When, a part of machinery is disposed off or discarded, it is better to open a machinery disposal account. The book value less depreciation of the discarded portion should be debited to this account and credited to the asset account. But if the asset is maintained at original cost and a separate provision for depreciation account is maintained, then machinery disposal account should be debited with the cost of the discarded portion of the asset and credited with depreciation provision applicable to this asset. The amount realized or the estimated realizable value is credited to the machinery disposal account and the balance of this account will show profit or loss and is transferred to Profit and Loss Account. Following entries are passed in such a case on sale of an asset:

a)      Assets Disposal A/c

To Assets A/c                   [With original cost of asset]

b)      Bank A/c

To Asset Disposal A/c        [With amount realized from the sale of asset]

c)       Provision for Depreciation A/c

To Asset Disposal A/c        [With accumulated depreciation on the asset sold]

d)      Profit & Loss A/c

 To Asset Disposal A/c        [For transfer of loss on sale of asset]

Note. Reverse entry in case there is profit.

Change of Method

Sometimes the method is changed either from straight line method to diminishing balance method or from diminishing balance method to straight line method with effect from the particular year or with retrospective effect. If the change is from particular year, then there will be no problem but simply to change the method of depreciation.
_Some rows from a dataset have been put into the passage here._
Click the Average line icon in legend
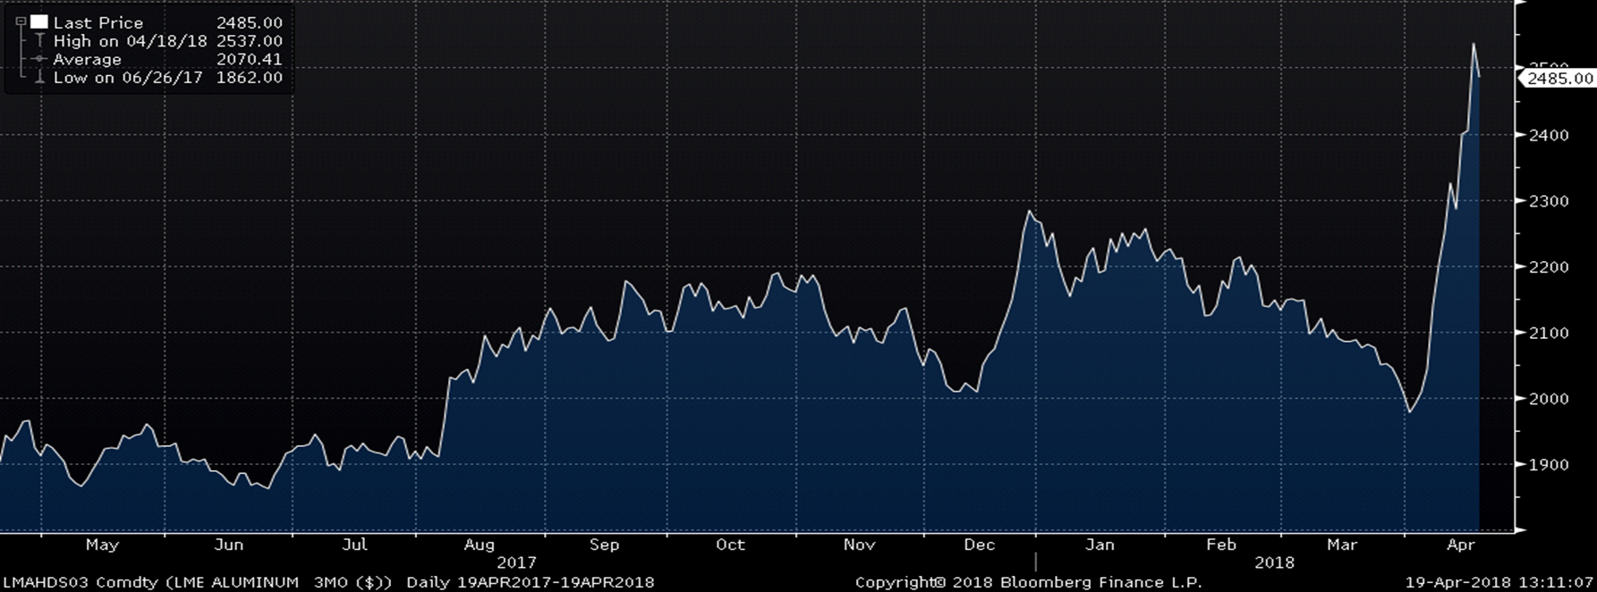Screen dimensions: 1597x592 [x=39, y=60]
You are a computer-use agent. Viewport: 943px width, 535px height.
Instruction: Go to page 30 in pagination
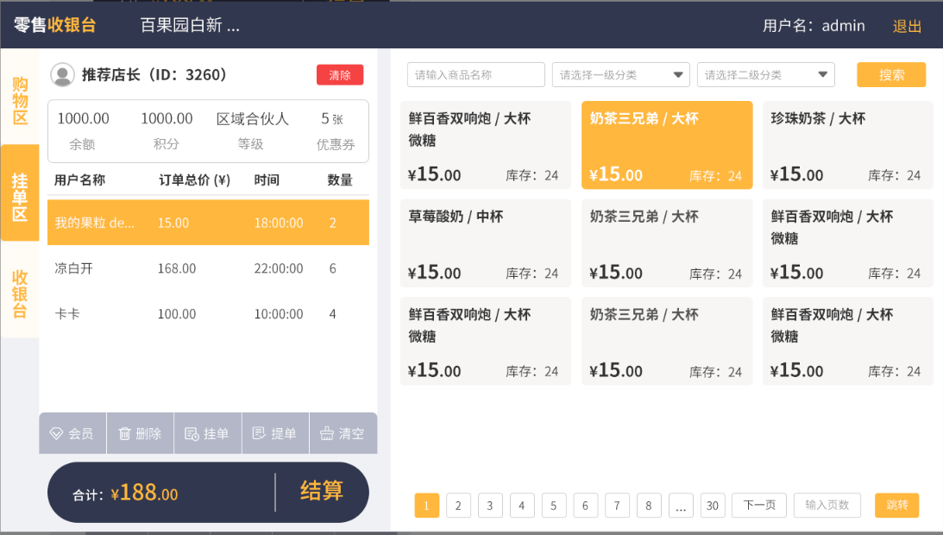[712, 506]
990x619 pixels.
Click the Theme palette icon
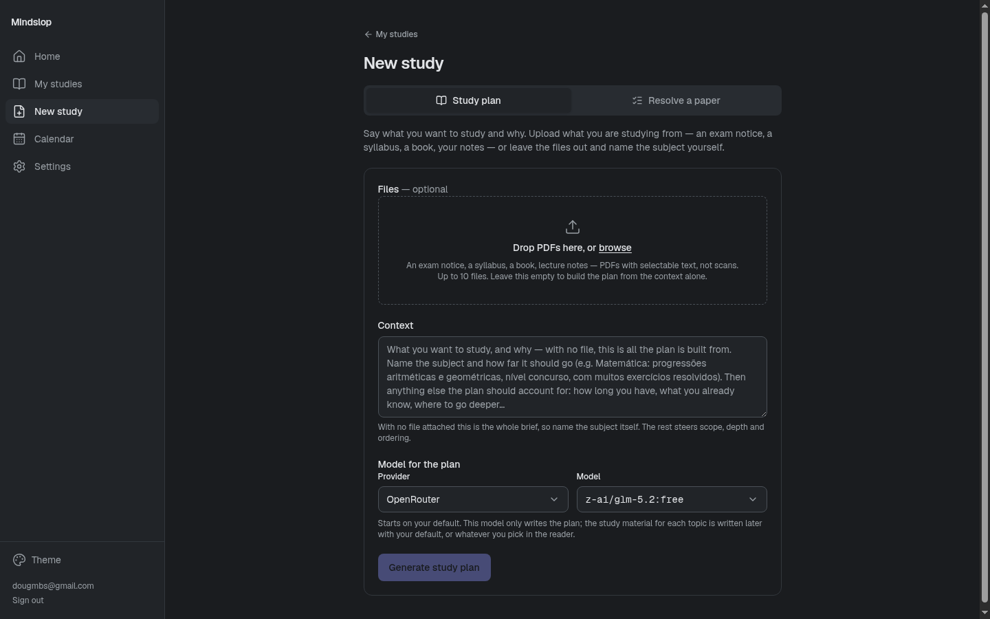19,560
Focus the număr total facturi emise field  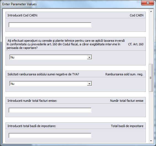click(x=50, y=110)
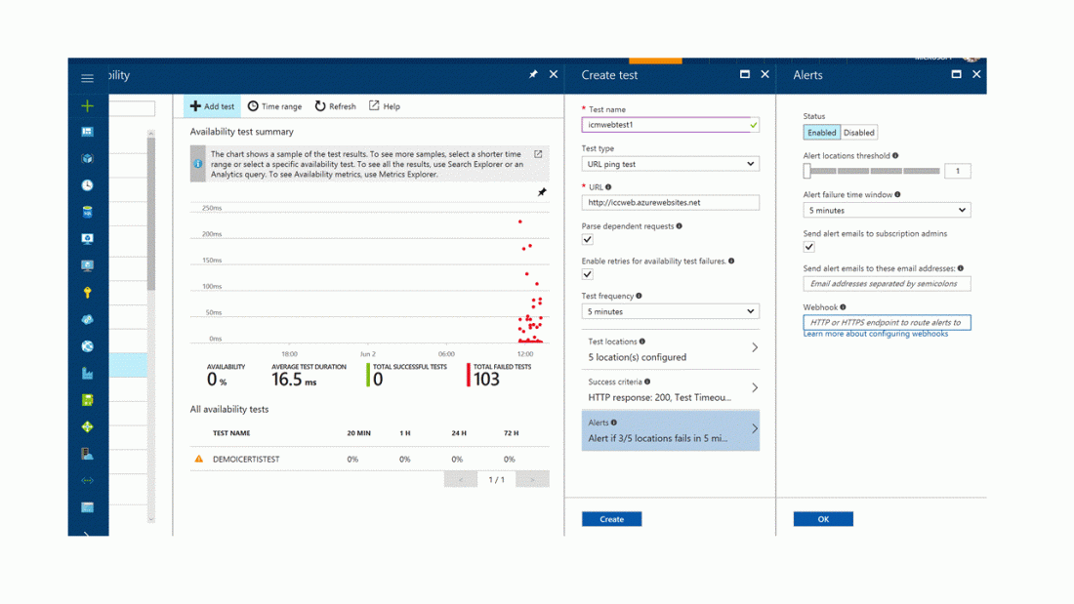Click the warning icon beside DEMOICERTISTEST

199,459
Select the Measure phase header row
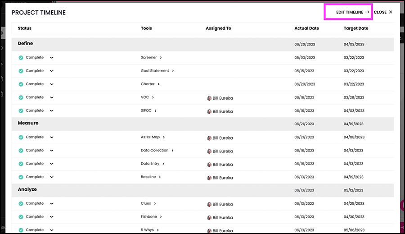This screenshot has width=405, height=234. pos(203,124)
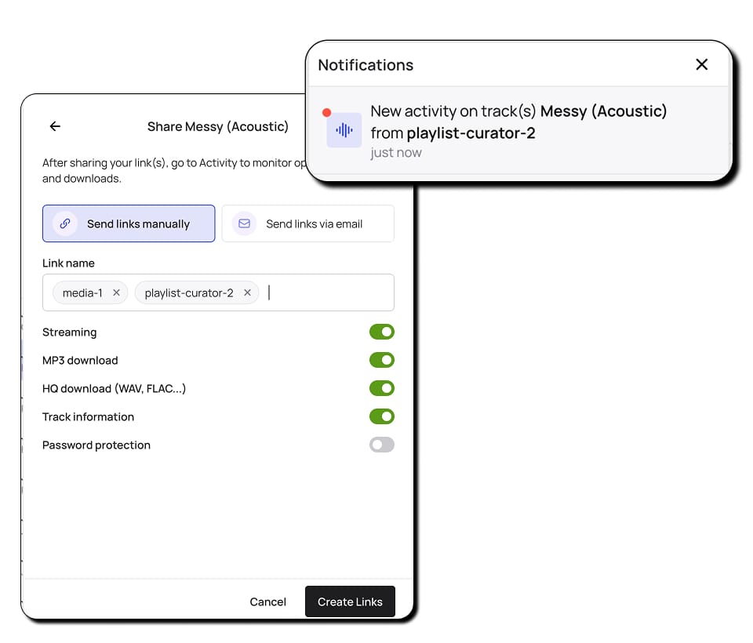Turn off MP3 download
This screenshot has height=643, width=753.
382,360

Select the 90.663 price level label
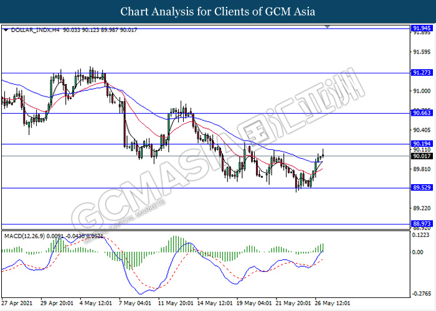point(421,113)
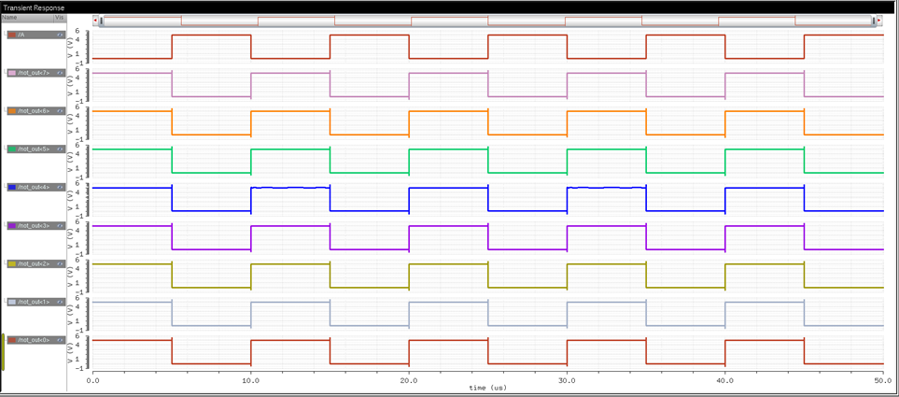899x397 pixels.
Task: Click the time (us) x-axis label
Action: (487, 387)
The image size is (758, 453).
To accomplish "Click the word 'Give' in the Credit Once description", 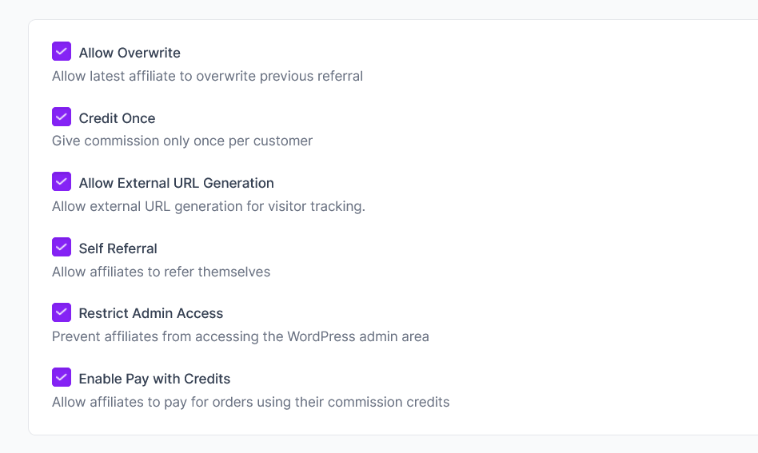I will 66,141.
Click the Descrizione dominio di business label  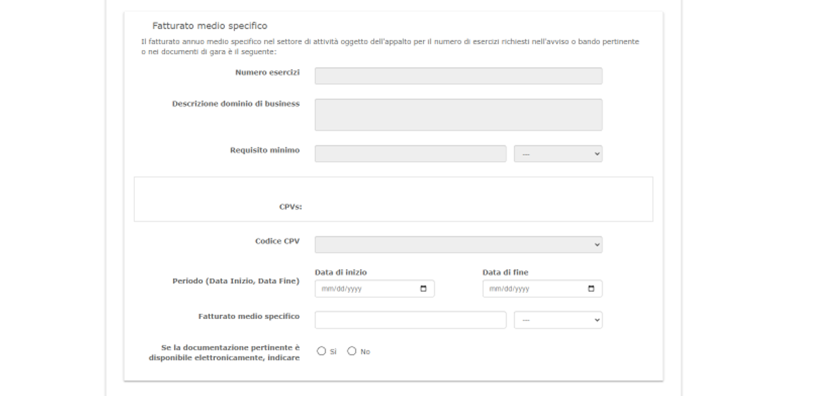pos(236,104)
But if the change is to be effective with retrospective effect, then calculations are required to be made.

Step in recording a change in the Method of Depreciation with retrospective effect:

Step 1: Calculate the total depreciation already provided on the existing assets from the back date under the existing method.

Step 2: Calculate the total depreciation on the existing asset from the back date under the new method and rate till date.

Step 3: Calculate the difference between the total depreciation under existing method (as per Step 1) and under the new method (Step 2).

Step 4: Adjust the short depreciation (excess of Step 2 over Step 1) by debiting Profit & Loss Accounting and Crediting the Asset Account /Provision for Depreciation Account.


Adjust the excess depreciation (Excess of Step 1 over Step 2) by debiting Asset Account/Provision for Depreciation Account and Crediting Profit & Loss Account)

Step 5: Charge depreciation from the current accounting year and onwards by adopting new method.

Provisions and Reserves

Provisions: The term ‘provision’ means an amount, which is: written off, or retained, by way of providing for depreciation, renewals, diminution in the value of assets; or retained by way of providing for any unknown future liability of which the amount cannot be determined with reasonable accuracy.

Examples of provisions are: Provision for depreciation; Provision for bad and doubtful debts; Provision for taxation; Provision for discount on debtors; and Provision for repairs and renewals.

Reserves: A part of the profit may be set aside and retained in the business to provide for certain future needs like growth and expansion or to meet future contingencies such as workmen compensation are called reserves. Unlike provisions, reserves are the appropriations of profit to strengthen the financial position of the business. Reserve is not a charge against profit as it is not meant to cover any known liability or expected loss in future.

Examples of reserves are: General reserve; Workmen compensation fund; Investment fluctuation fund; Capital reserve; Dividend equalization reserve; Reserve for redemption of debenture.

Difference between Provisions and Reserves:

a)      Provision is a charge on profits and reduces the amount of net profits. Whereas Reserves is an appropriation of profits and reflects undistributed profits.

b)      Provision is to be made even if there are no profits. On the other hand, Reserve is created only when there are profits.

c)       Provision creation is compulsory. But Reserves creation is at the discretion of Management.

d)      Dividend cannot be paid out of provisions. But dividend can be paid out of reserves.

e)      Provisions are utilised for specific purpose for which it has been created. But, reserves can be utilised for any purpose.